##### TEXT EXTRACT #####

Jock Phillips reflects on editing www.teara.govt.nz.
I grew up in a house full of books, where conversations inspired by books flowed free. Visits to the library were precious. I yearned to write books and will never forget that extraordinary moment when I held in my hand a copy of my first book. Books, along with magazines, were the pathway to intellectual excitement. They were the literary world.
Then, in the 1990s, I encountered other modes of discourse. Involved in preparing exhibitions at Te Papa, I realised that objects and images and interactive games could also communicate ideas in an interesting way. I was told that the greatest sin of the exhibition designer was to put “a book upon the wall”. I also found myself assisting television programmes about New Zealand history, and accepted the potential of moving images for communicating serious ideas. Finally, a bit belatedly, I discovered digital communication when we established the New Zealand History website (nzhistory.net.nz). At the time I was Chief Historian, and there was considerable community pressure for a new encyclopedia of New Zealand, which might update the old 1966 Encyclopaedia of New Zealand and reflect new ways of thinking since then. Initially, I imagined a new version of the 1966 book – a three-volume print publication. But we could not attract funding for such a project, and my experience with the New Zealand History website, especially the astonishing number of visitors, convinced me about web publication. We explored that option further. We were hoping that government would fund the project, and I suspected that the prime minister and minister for the arts, Helen Clark, and the minister of finance, Michael Cullen, would be “book people” somewhat suspicious of a web encyclopedia. So I prepared a power-point demonstration of the advantages of a digital encyclopedia over a book one. For whatever reason, the politicians saw the logic. We were funded to prepare an online encyclopedia.
Thus began what I felt at the time was the greatest intellectual challenge of my life. For some two years, with the assistance particularly of Bronwyn Dalley, I surfed the web looking at examples of digital history and working on a format and language for an encylopedia on the web. There were no exact precedents, for the few national encyclopedias then existing were simply digitised versions of printed encyclopedias. We trialled various formats on the web and drew on user-testing techniques to see what worked and what did not. We wrestled with such issues as the length of an entry, the number of words to a screen, how many images or film clips to each page, the nature of the work flow. We were trying to develop a style and unit of production that would still work a decade later. We also began to think about content – thematic structure, entry lists, authors and their instructions.

##### EXTRACTED DATA #####

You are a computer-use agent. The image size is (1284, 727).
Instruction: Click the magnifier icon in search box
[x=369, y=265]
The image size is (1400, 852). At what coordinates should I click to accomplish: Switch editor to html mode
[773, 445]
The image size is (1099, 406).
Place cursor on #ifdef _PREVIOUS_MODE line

#####
##### EXTRACTED DATA #####

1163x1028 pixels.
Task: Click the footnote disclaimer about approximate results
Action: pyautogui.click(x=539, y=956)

#####
##### EXTRACTED DATA #####

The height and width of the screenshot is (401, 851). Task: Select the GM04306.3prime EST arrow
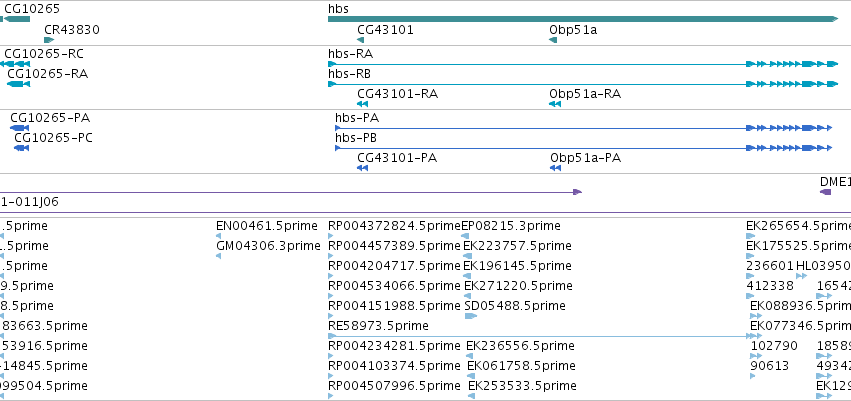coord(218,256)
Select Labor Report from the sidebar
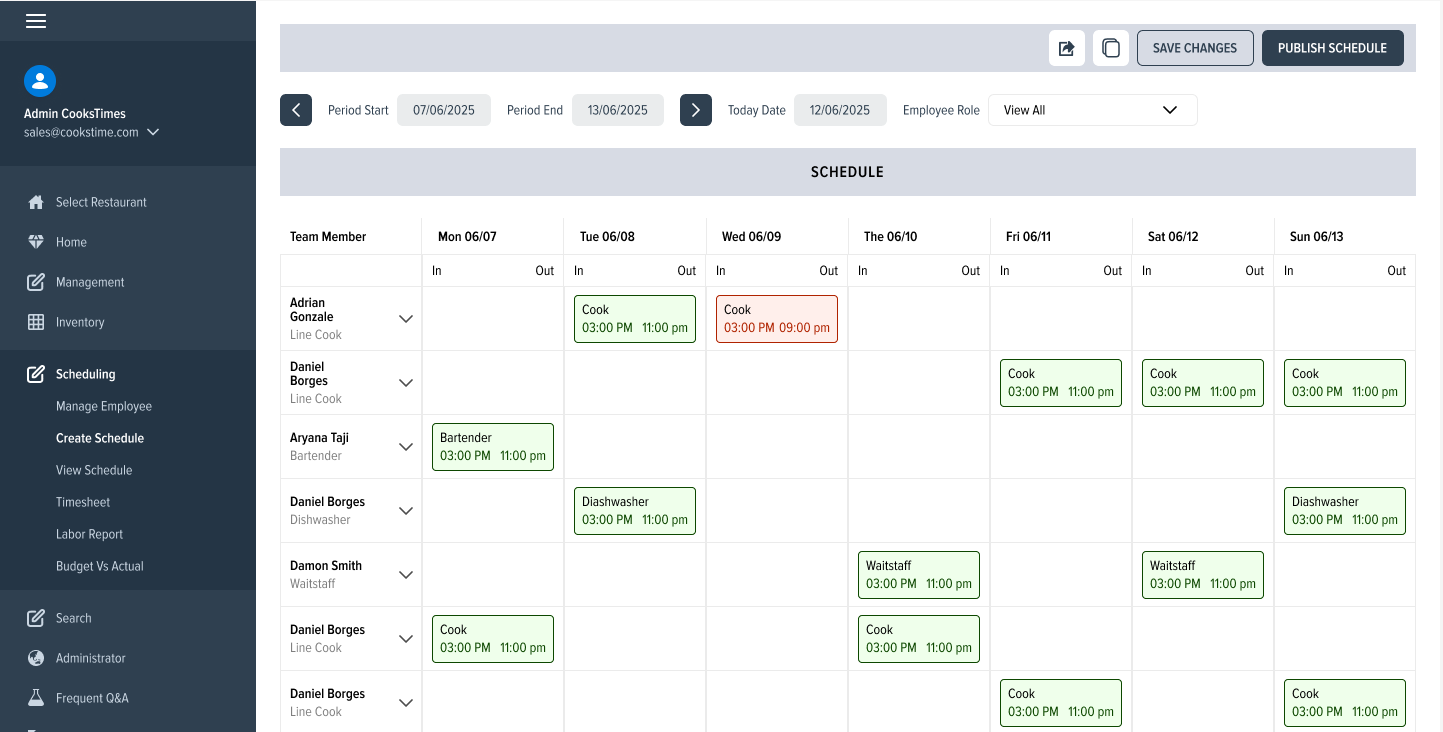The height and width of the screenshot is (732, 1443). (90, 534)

#####

DO THIS
According to the text on editing the online encyclopedia, what form did the writer first imagine the new encyclopedia would take?

WRITTEN RESPONSE
A three-volume print publication, as a new version of the 1966 book.